Whatever you are machining, creating a firm hold on your part is essential to milling with flexibility and precision. Vacuum and mechanical clamping are two of the most common methods used each with their own advantages and disadvantages.

Vacuum Clamping

Vacuum clamping works on the principal of changing atmospheric pressure (the pressure within the atmosphere of earth) across a surface and placing your workpiece on top. With enough air pressure, below atmospheric, a workpiece can be firmly held in place.

The most common vacuum clamping method using a vacuum table with a surface in either a grid (raster) or hole grid (matrix) layout.

Grid vacuum tables are a cost-effective and economical solution with their air generator requirement, only needing an output of 80% to 90% which can be achieved using an inexpensive Venturi (with compressor) or domestic vacuum cleaner. The use of rubber cord into the grid grooves form a sufficient seal. And with the workpiece placed directly on the table surface a high accuracy of milling can be achieved.

Grid vacuum table diagram

Break-through milling (cutting all the way through) of small workpieces is possible by placing a PVC mat on the table surface and underneath the workpiece and cutting holes smaller than the workpiece. For example, a round part with a diameter of 100 mm needs a diameter cut of 90 mm into the PVC mat.

Once setup your workpieces can be milled without any need for additional working afterwards and is a good option for batch production of a series of small parts. However, due to the cutting and reuse of the PVC mat the setup procedure can be lengthy especially if your workpieces differ.

Hole grid tables overcome this with a matrix of drilled holes across the table surface. A hole rubber mat is placed onto the table surface and your workpiece on top. Making the task of break-through milling in batch and differentiating workpieces possible all in one procedure. With the hole rubber mat acting as a sacrificial material between the table surface and your workpiece.

Hole grid vacuum table diagram

Any possible air leakage across the table surface must be covered. On lower priced vacuum tables this can be anywhere outside of where your workpiece is placed. More sophisticated tables are constructed with vacuum chambers allowing you to zone the area on the table surface where you will be working.

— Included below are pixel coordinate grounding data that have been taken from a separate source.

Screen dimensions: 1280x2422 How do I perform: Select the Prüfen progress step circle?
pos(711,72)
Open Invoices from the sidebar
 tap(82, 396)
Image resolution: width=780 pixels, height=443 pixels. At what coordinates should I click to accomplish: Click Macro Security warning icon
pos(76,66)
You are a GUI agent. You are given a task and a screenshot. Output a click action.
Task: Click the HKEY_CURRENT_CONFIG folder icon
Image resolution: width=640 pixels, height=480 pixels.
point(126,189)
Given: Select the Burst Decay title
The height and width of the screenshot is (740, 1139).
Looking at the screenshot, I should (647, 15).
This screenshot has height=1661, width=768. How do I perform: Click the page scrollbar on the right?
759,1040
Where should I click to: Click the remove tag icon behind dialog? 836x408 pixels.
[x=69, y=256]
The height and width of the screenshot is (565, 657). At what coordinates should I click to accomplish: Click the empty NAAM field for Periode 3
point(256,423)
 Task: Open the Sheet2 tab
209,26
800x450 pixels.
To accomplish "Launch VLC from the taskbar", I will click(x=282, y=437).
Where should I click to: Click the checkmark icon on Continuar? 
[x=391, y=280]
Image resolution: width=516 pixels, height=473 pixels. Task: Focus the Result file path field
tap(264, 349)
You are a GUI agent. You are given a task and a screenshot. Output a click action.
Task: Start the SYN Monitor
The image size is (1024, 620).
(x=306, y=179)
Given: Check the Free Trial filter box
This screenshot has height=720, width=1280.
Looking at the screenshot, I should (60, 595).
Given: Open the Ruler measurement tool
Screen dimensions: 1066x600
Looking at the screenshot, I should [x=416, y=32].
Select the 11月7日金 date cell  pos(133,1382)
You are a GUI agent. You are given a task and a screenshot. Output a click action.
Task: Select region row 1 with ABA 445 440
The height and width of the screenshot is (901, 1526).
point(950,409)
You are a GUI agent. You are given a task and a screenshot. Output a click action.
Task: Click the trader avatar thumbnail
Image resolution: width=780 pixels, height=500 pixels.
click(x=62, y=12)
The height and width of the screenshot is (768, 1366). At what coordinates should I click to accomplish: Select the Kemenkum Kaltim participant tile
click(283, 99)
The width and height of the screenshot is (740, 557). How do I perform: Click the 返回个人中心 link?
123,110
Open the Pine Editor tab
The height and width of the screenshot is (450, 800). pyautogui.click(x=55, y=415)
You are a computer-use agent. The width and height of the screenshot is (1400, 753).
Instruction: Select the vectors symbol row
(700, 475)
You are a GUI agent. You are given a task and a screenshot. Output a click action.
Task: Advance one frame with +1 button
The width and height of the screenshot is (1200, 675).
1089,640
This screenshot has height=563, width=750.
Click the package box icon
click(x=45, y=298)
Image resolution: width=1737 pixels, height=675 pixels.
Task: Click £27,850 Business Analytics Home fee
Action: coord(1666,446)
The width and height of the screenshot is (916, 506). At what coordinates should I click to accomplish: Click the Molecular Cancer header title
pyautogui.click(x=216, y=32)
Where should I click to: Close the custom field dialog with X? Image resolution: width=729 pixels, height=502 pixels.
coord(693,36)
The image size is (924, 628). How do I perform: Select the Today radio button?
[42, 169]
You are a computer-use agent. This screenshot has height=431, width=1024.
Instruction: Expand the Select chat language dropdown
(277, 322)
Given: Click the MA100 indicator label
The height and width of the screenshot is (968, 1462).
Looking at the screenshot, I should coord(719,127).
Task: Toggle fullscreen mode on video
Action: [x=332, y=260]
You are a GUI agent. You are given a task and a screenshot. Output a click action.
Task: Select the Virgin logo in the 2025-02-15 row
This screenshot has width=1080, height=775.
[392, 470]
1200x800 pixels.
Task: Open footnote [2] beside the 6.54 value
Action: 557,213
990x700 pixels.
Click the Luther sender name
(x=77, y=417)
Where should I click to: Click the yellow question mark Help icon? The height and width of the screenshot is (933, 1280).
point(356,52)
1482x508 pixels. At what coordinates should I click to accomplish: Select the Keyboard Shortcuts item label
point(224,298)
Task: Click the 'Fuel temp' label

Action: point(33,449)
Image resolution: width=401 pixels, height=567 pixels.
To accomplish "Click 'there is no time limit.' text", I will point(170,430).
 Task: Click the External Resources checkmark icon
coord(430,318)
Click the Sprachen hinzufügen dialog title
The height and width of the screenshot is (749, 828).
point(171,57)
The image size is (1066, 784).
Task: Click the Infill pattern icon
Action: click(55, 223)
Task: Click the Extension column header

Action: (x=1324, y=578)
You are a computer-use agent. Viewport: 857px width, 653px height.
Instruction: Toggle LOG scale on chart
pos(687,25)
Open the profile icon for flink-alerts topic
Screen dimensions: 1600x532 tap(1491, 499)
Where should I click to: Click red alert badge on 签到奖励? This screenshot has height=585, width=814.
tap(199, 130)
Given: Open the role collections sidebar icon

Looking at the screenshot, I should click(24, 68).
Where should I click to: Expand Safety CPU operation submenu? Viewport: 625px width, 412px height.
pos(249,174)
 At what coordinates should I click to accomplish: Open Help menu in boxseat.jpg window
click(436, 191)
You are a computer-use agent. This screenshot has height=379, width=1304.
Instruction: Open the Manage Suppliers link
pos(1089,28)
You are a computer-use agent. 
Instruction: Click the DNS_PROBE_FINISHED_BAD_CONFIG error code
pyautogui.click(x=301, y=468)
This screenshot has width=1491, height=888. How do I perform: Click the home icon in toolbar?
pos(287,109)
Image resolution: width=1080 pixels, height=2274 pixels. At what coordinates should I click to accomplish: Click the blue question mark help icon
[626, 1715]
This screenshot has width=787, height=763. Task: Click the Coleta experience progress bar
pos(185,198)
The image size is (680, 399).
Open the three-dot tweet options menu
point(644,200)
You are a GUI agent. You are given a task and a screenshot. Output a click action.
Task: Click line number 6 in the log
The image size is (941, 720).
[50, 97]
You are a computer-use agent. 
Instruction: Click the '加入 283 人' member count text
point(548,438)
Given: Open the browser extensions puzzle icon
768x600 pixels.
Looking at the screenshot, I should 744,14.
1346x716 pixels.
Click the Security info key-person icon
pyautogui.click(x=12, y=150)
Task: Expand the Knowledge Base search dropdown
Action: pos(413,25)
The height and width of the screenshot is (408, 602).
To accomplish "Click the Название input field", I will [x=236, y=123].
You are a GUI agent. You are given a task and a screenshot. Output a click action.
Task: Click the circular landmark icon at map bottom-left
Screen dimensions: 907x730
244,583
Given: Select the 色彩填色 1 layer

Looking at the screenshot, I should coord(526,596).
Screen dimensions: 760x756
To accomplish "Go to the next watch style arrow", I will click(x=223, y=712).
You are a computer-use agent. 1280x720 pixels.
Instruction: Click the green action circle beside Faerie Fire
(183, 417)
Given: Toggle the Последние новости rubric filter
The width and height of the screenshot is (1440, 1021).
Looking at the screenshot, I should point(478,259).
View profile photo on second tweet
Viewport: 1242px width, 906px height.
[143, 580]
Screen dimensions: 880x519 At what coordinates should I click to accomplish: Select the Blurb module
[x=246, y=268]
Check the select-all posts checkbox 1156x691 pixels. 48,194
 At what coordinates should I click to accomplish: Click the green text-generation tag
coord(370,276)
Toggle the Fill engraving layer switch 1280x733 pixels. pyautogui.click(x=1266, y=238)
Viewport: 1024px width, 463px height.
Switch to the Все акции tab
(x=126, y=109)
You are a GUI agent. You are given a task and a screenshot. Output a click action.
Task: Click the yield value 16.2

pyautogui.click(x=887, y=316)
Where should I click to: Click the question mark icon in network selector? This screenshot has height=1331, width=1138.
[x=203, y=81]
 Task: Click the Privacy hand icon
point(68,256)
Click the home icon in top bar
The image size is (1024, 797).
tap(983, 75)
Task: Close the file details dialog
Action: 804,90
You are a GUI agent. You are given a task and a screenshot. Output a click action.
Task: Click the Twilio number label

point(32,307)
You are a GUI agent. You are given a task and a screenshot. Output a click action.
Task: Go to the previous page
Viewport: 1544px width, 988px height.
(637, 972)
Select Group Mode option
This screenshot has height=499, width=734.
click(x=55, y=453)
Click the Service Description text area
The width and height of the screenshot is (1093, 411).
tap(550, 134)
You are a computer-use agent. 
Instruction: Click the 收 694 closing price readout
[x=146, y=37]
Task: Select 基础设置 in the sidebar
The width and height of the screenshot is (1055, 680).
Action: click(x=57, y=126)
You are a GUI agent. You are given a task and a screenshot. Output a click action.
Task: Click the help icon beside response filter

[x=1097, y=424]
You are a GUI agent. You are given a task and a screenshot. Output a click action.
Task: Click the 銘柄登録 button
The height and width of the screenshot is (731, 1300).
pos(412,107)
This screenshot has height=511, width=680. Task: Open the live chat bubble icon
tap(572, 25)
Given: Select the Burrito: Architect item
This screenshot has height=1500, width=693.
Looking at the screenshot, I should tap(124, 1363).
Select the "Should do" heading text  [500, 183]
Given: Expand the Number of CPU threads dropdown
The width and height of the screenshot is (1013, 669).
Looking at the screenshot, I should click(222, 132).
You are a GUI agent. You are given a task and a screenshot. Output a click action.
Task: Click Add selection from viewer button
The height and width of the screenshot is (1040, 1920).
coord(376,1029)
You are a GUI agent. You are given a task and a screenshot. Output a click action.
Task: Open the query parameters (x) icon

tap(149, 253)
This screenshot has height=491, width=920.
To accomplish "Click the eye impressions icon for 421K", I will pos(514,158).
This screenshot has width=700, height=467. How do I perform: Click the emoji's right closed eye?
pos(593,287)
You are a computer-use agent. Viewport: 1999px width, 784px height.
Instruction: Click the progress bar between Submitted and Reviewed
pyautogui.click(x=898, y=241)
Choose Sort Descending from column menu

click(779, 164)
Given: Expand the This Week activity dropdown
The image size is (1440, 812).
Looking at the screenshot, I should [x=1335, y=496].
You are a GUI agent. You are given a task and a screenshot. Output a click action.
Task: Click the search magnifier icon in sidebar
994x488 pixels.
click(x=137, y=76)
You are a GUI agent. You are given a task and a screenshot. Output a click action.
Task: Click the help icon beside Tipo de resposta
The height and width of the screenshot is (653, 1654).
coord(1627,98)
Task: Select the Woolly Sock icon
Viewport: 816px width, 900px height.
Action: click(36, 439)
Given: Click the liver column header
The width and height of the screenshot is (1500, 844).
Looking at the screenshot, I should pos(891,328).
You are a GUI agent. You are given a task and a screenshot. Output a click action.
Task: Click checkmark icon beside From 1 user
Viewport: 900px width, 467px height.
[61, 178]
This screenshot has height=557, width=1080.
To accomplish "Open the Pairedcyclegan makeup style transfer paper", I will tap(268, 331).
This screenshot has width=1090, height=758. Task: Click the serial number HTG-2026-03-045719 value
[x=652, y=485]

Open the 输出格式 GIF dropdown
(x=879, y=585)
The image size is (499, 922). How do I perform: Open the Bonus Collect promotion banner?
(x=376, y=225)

However, to maintain enough clamping force a vacuum generator with a high differential pressure is necessary. Working with porous or semi-porous materials, such as wood, requires a higher demand of volume and performance from the vacuum pump.

The disadvantage to vacuum clamping is the potential loss of pressure to hold a workpiece in place and especially with break-through production. Whilst grid and hole grid vacuum tables independently try to solve these issues, with their own advantages and disadvantages, the use of vacuum clamping and using a vacuum table is a cost effective and flexible solution for precision machining.

Mechanical Clamping

Also known as top clamping is typically achieved by pushing downwards on the top of the workpiece.  Unlike vacuum clamping there is no risk to loss of vacuum or clamping force. With forces applied easily tuned to a particular procedure. However enough clamping force must be sustained to allow milling on the workpiece top or sides otherwise damage will occur.

Tooling setup can be time consuming and difficult with a finished procedure requiring disassembling, to remove the completed workpieces, and setup again for the next. Mechanical clamping is certainly not as flexible or robust as vacuum clamping but used correctly and when producing certain parts it can be just as effective.